Figure 1.

Description of HUSpm domain structure and discovery of HUSpm inhibitors. (A) Left to right: secondary structure elements, domains and their subdivisions are shown on cartoon models of HUSpm monomer and dimer. DS—dimerization signal (GFGKF), tip—DNA-intercalating loop (GRNP). (B) Model of BDF1 (compound 5 from Supplementary Table S1) binding to the core of the HUSpm DNA-binding domain and polar interactions between BDF1 and positively charged or polar residues of HUSpm. Residues from different monomers are in magenta and beige colour, respectively. (C) Inhibition of HUSpm-DNA binding by different concentrations of BDF1, corresponding inhibition curves and IC₅₀ values.
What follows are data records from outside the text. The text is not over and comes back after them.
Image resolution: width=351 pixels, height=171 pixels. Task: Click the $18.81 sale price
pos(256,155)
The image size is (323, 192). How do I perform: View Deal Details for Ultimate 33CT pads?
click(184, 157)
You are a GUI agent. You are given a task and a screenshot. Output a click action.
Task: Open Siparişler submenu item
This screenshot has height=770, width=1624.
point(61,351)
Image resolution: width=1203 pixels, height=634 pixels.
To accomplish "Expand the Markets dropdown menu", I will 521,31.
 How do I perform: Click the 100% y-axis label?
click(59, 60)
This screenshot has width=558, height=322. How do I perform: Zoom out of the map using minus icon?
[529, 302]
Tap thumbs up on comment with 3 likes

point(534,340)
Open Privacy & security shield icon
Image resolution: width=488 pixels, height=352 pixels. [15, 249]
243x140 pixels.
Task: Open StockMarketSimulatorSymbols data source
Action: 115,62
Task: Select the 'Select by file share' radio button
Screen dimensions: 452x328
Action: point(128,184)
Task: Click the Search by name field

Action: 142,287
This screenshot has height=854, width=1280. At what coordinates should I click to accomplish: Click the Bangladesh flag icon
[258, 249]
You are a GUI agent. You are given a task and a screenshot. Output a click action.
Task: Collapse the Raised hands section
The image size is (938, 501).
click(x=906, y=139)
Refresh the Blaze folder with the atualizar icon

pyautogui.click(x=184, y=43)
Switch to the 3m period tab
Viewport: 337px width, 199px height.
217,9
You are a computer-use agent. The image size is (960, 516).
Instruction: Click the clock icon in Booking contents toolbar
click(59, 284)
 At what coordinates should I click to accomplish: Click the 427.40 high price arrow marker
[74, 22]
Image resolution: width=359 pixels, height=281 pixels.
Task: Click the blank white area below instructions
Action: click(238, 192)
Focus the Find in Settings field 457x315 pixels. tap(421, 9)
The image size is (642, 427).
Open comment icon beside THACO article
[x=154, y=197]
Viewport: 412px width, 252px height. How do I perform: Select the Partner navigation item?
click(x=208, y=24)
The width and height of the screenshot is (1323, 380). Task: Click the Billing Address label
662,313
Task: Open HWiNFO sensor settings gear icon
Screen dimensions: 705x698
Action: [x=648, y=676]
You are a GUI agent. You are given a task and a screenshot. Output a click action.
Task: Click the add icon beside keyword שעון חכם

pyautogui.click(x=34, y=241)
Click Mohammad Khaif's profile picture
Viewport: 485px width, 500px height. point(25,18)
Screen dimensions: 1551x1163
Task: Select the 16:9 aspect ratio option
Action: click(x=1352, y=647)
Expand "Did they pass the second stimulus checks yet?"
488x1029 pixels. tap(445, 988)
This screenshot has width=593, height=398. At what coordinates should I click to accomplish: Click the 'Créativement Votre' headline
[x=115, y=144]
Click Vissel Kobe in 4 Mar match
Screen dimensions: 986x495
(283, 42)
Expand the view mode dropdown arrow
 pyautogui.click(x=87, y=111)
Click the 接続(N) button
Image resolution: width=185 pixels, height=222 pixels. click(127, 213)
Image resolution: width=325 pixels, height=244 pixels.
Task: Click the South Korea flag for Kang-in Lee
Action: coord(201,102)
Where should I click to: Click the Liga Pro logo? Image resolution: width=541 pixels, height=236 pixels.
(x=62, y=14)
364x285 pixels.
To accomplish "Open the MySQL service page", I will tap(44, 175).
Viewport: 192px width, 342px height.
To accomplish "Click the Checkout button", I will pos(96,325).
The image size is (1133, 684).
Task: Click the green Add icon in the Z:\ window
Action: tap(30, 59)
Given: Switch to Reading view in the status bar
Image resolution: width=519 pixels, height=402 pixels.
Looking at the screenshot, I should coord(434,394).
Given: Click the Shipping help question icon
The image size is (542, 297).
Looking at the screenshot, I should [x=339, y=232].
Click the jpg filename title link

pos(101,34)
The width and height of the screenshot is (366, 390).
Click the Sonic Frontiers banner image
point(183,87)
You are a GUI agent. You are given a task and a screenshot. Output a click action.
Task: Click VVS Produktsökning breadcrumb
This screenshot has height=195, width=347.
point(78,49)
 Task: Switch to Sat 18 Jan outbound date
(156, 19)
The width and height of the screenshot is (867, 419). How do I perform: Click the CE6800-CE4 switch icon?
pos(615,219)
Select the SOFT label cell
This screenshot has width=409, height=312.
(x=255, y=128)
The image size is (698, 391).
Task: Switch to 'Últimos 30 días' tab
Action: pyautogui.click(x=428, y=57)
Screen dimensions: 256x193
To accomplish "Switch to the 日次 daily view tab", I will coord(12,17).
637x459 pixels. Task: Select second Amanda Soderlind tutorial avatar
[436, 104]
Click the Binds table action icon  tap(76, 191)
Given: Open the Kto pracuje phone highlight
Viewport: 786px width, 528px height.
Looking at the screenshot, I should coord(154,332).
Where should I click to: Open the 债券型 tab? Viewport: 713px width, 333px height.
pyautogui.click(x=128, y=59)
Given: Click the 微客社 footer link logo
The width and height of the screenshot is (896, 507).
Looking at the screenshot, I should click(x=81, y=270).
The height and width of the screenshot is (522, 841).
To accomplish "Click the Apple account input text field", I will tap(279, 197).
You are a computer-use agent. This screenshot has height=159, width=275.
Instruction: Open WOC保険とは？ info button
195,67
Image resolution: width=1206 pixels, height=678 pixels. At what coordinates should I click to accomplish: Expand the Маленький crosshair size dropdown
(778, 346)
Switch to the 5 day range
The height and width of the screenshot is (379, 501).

Two different oligonucleotide duplexes—48 bp DS48 and 24 bp DS24a carrying a single nucleotide insertion in one strand—were used in the assay with similar results. (D) Model of BDF4 (Supplementary Table S3) binding to the core of the HUSpm DNA-binding domain in two locations and polar interactions between BDF4 and positively charged or polar residues of HUSpm. Residues from different monomers are in magenta and beige colour, respectively. (E) BDF4 position and polar interactions after 1,000 ns MD simulation.